These days it is unusual for any bird rarity to not be accompanied by a mobile ornithological paparazzi. From the boys (they mostly are boys) with the big lenses to the boys (they mostly are boys) with the bridge cameras. There might even be some retro snappers with their compact cameras jammed up against the eye-pieces of their telescopes. And they too will be mostly boys.
Billions of pixels will have gone to make up the tens of thousands of images that will have been created at the altar of the recent ‘big’ rarity, the Desert Warbler in Northumberland. And many - many - of these images will have been let loose into the public domain via Twitter, What’sApp groups and blogs. Most of them will be of an exceptional quality.
It wasn’t long ago that such saturation of high quality images of rarities was unheard of. When I started birding in the mid-1970s there were but a handful of rarity photographers and some of them were still shooting in black-and-white. A lot of the equipment being used was, compared to what is available today, limiting. This created a world in which the images that were released for public consumption tended to be few in number and modest in quality. Some of them became iconic. The graininess, colour imbalance and subtle blurred edges of the birds that characterised many of these images bestowed upon them a mystery. They were other-worldly. Created a myth that these birds were unobtainable, things you could but dream of. Like a Yeti or the Loch Ness Monster...

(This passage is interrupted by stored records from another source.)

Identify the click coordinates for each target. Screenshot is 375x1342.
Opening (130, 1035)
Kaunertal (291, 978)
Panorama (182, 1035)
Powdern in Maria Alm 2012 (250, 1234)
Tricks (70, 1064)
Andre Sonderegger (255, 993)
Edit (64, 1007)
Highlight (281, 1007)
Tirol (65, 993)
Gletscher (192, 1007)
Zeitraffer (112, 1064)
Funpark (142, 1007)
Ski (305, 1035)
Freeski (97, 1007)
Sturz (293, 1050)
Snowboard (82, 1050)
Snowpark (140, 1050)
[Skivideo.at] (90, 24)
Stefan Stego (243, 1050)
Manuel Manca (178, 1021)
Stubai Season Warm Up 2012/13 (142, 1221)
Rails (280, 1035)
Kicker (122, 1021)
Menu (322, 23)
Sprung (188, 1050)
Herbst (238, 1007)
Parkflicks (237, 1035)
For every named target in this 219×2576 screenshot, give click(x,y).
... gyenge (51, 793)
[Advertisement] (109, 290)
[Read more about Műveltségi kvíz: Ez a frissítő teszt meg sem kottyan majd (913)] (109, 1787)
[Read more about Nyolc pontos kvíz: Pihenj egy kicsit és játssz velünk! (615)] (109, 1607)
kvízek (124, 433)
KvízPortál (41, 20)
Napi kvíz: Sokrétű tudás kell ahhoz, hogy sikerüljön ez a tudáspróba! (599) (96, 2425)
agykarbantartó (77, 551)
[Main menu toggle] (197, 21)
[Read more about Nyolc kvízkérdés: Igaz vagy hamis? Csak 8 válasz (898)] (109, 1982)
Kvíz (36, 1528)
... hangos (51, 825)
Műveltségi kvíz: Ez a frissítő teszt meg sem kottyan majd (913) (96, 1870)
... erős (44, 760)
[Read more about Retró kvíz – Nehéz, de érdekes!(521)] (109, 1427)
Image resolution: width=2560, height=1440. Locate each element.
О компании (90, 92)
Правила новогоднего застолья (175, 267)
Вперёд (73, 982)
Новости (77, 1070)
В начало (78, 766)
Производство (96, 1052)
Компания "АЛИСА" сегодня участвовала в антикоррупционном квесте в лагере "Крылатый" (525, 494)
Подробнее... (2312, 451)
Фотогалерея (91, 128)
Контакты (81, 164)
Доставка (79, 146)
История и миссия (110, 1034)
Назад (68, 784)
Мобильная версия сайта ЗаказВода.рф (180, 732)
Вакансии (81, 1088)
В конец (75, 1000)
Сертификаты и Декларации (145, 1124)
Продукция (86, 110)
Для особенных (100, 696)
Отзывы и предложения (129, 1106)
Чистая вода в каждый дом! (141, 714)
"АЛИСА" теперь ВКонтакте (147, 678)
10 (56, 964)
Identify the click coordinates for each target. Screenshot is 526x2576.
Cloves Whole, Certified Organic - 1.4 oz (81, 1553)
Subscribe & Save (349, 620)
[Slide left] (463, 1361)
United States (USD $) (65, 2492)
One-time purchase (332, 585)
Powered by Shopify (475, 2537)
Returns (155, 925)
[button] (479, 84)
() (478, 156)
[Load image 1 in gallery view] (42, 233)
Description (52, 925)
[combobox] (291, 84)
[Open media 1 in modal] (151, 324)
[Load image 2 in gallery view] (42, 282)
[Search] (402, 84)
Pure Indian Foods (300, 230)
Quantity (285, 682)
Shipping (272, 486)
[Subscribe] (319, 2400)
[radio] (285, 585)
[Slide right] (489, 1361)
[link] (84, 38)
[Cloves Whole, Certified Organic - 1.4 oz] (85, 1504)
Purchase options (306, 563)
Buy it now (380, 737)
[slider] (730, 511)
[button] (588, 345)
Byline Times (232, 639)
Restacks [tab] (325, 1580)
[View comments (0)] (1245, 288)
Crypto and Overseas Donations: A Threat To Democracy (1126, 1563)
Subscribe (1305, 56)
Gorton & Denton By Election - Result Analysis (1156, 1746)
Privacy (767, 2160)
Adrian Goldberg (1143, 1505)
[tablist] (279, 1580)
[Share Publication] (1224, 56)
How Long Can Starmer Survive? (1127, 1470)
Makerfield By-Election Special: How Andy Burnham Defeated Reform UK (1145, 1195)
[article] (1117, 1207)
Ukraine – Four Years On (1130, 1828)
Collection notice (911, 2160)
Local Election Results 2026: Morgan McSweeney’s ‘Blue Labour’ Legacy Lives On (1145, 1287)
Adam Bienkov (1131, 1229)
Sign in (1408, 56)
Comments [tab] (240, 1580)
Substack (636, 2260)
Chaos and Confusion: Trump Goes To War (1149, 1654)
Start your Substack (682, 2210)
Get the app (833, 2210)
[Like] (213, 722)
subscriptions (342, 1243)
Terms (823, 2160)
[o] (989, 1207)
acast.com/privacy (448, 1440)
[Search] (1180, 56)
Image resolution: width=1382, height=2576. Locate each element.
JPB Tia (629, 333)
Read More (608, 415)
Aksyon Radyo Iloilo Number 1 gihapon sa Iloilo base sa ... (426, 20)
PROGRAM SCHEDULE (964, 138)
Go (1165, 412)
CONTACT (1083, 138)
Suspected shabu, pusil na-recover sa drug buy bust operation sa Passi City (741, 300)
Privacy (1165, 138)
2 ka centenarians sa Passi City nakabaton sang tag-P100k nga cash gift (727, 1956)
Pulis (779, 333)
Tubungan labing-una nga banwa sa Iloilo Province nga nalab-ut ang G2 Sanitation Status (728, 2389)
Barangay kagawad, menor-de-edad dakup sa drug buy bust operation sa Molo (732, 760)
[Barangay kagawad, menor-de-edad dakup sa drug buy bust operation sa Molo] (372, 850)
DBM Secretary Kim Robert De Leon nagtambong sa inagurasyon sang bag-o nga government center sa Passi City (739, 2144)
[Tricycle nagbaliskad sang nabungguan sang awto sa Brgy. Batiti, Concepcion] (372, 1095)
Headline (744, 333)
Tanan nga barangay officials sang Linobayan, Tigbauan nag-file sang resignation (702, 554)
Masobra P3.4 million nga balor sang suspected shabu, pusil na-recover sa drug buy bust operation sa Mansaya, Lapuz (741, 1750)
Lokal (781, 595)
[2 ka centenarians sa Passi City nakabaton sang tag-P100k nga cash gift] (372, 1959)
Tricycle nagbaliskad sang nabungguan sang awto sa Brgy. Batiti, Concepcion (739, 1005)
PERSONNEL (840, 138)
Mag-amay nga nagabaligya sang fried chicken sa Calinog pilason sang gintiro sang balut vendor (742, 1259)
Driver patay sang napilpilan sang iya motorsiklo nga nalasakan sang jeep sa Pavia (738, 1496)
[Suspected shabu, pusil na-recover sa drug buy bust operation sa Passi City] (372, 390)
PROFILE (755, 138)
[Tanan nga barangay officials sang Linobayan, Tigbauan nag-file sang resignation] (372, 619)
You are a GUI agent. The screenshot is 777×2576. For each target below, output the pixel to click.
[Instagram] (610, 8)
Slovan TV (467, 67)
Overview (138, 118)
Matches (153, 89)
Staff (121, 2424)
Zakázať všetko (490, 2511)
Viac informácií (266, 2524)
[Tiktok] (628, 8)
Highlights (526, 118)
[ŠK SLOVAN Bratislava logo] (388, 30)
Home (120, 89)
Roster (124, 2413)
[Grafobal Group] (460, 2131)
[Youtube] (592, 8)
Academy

And now we have images that leave nothing - absolutely nothing - to the imagination. Pin-sharp. Colour rendering that is accurate. Feather tracts, emarginations, barbs and wing formulae open for forensic examination. From every angle possible. In different lighting. At different times of day. This is true of the Northumberland Desert Warbler, quite a few of the recent Blyth’s Reed Warblers, one or two Red-footed Falcons and many of this Summer’s Rose-coloured Starlings. Close-ups that suggest the photographer must have been getting intimate with the bird to obtain such shots. These pictures almost seem intrusive.
I know I will be in a minority here, but some of the wonder of the bird, and it’s rarity, is lost when the photography is this... pornographic? That seems too strong a word but I cannot find the right one at the moment. When you strip away the mystique and expose the detail then the wonder evaporates. Of course, these images are great educational tools, much cherished by the rare bird records committees and fawned over by the travelling twitching circus. Many of the photographers have spent thousands of pounds on their equipment and put a lot of effort into honing field skills and gaining the know-how to obtain such top-notch results. But - dare I say it - such close-ups lack soul. They can appear cold and insensitive. There is no art involved. They become diagrams, like something from a biological text book.
All of the rare birds mentioned above have had some truly artistic photographs taken of them. A flock of a hundred Common Starlings in flight with one shocking-pink interloper a visual disturbance within them. A Red-foot on a sunlit hunting mission above the sweeping South Downs. The Desert Warbler, beady eye shining through a gap in the leaves. All of them giving so much more than just the rarity they depict but all still capturing the wonder of the bird. It can be done.
One of my birding acquaintances suggested that they don’t feel the need to travel and see these birds once they have been exposed to so many ‘in-your-face’ images. I also believe that, inadvertently, these photographs are casting the birds as consumer goods, to be catalogued, processed and then moved on. But that’s a subject for another post.